- A Bolívia pediu que o embaixador da Colômbia deixasse o país, alegando questões de soberania nacional e interferência em assuntos internos.
- A decisão foi anunciada pelo Ministério das Relações Exteriores na quarta-feira, 20 de maio.
- A crise ocorre em meio a protestos contra o governo, com bancos fechando agências em La Paz e bloqueios de estradas que afetam o abastecimento.
- Em 17 de maio, o presidente colombiano Gustavo Petro chamou a atual onda de protestos de “insurreição popular”.
- O governo boliviano afirmou que a medida está conforme o direito internacional e que não rompe relações diplomáticas; autoridades dos EUA e da União Europeia destacaram a importância do diálogo e de manifestações pacíficas.
O governo da Bolívia pediu a saída do embaixador da Colômbia no país, alegando preocupações com a soberania nacional e interferência em assuntos internos. A decisão foi comunicada pelo Ministério das Relações Exteriores em nota oficial nesta quarta-feira, 20 de maio. A medida ocorre num momento de escalada das tensões diplomáticas envolvendo os protestos contra o governo.
Segundo o texto, a saída do diplomata colombiano é compatível com o direito internacional e não implica ruptura das relações bilaterais. A Bolívia afirma que a atuação de representantes estrangeiros está deixando de respeitar limites de soberania. O anúncio surge após declarações recentes de líderes colombianos sobre a crise interna boliviana.
A chamada à retirada acontece após o presidente colombiano Gustavo Petro descrever a atual onda de protestos no país como insurgência popular, em publicação realizada na rede social X no dia 17 de maio. A justificativa oficial boliviana é evitar qualquer intromissão externa.
Na prática, a medida acirra a tensão entre La Paz e Bogotá, em meio a cortes de estradas, fechamento de agências bancárias e mobilizações de sindicatos, mineiros e comunidades rurais. As atividades econômicas em La Paz têm sido afetadas pela instabilidade.

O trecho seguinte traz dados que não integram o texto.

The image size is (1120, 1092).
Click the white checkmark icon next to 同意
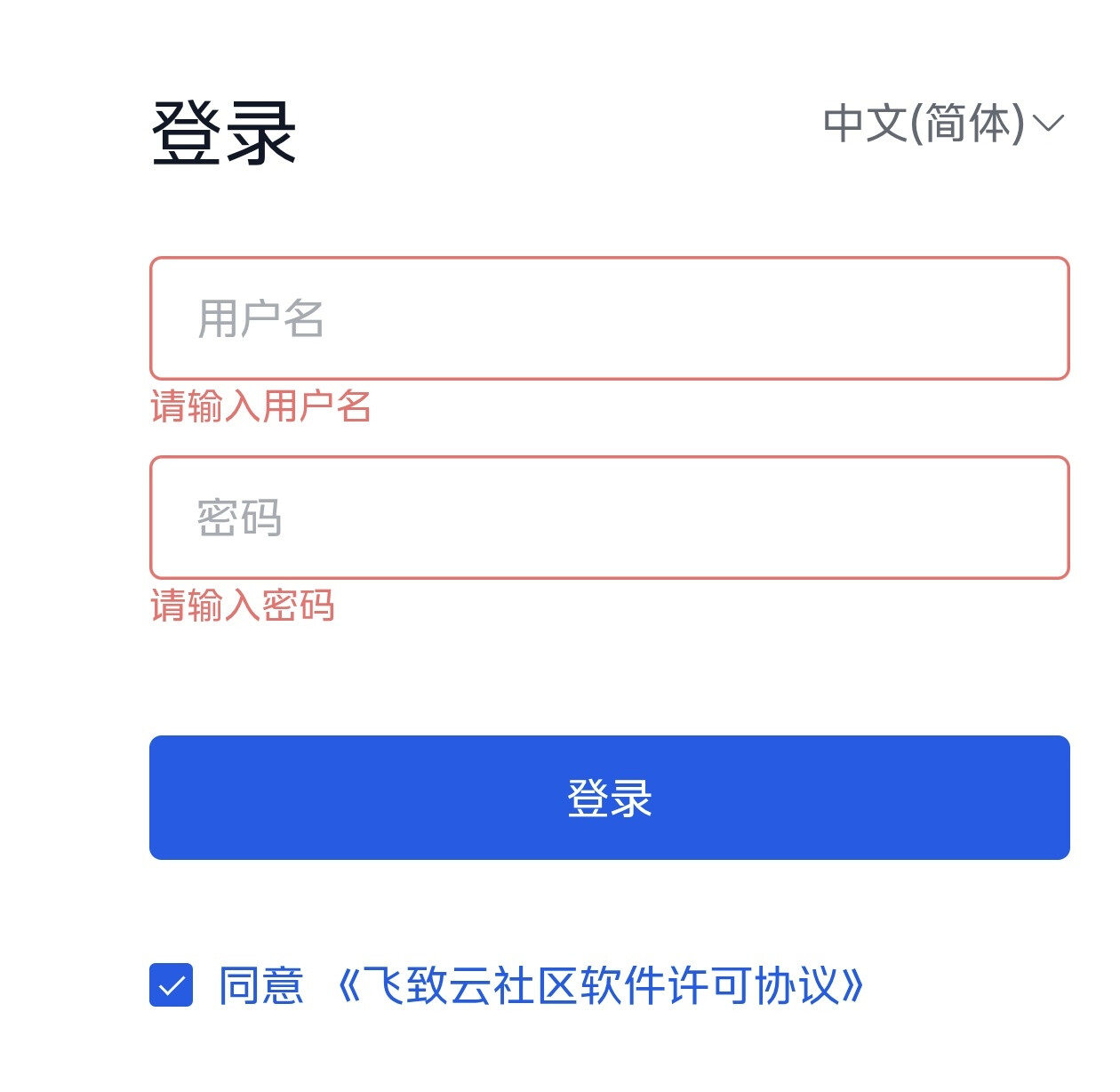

Diplomacia em tensão: autoridades internacionais acompanham o desdobramento. O vice-secretário de Estado dos Estados Unidos, Christopher Landau, informou ter conversado com o presidente Paz e alertou sobre tentativas de derrubá-lo do poder por parte de grupos derrotados nas eleições anteriores. A União Europeia pediu diálogo e manifestações pacíficas.
O Ministério das Relações Exteriores da Bolívia reiterou que a decisão não rompe vínculos com a Colômbia. A afirmação reforça a linha oficial de proteger a soberania, sem indicar mudanças mais profundas nas relações diplomáticas. A situação permanece sob monitoramento internacional.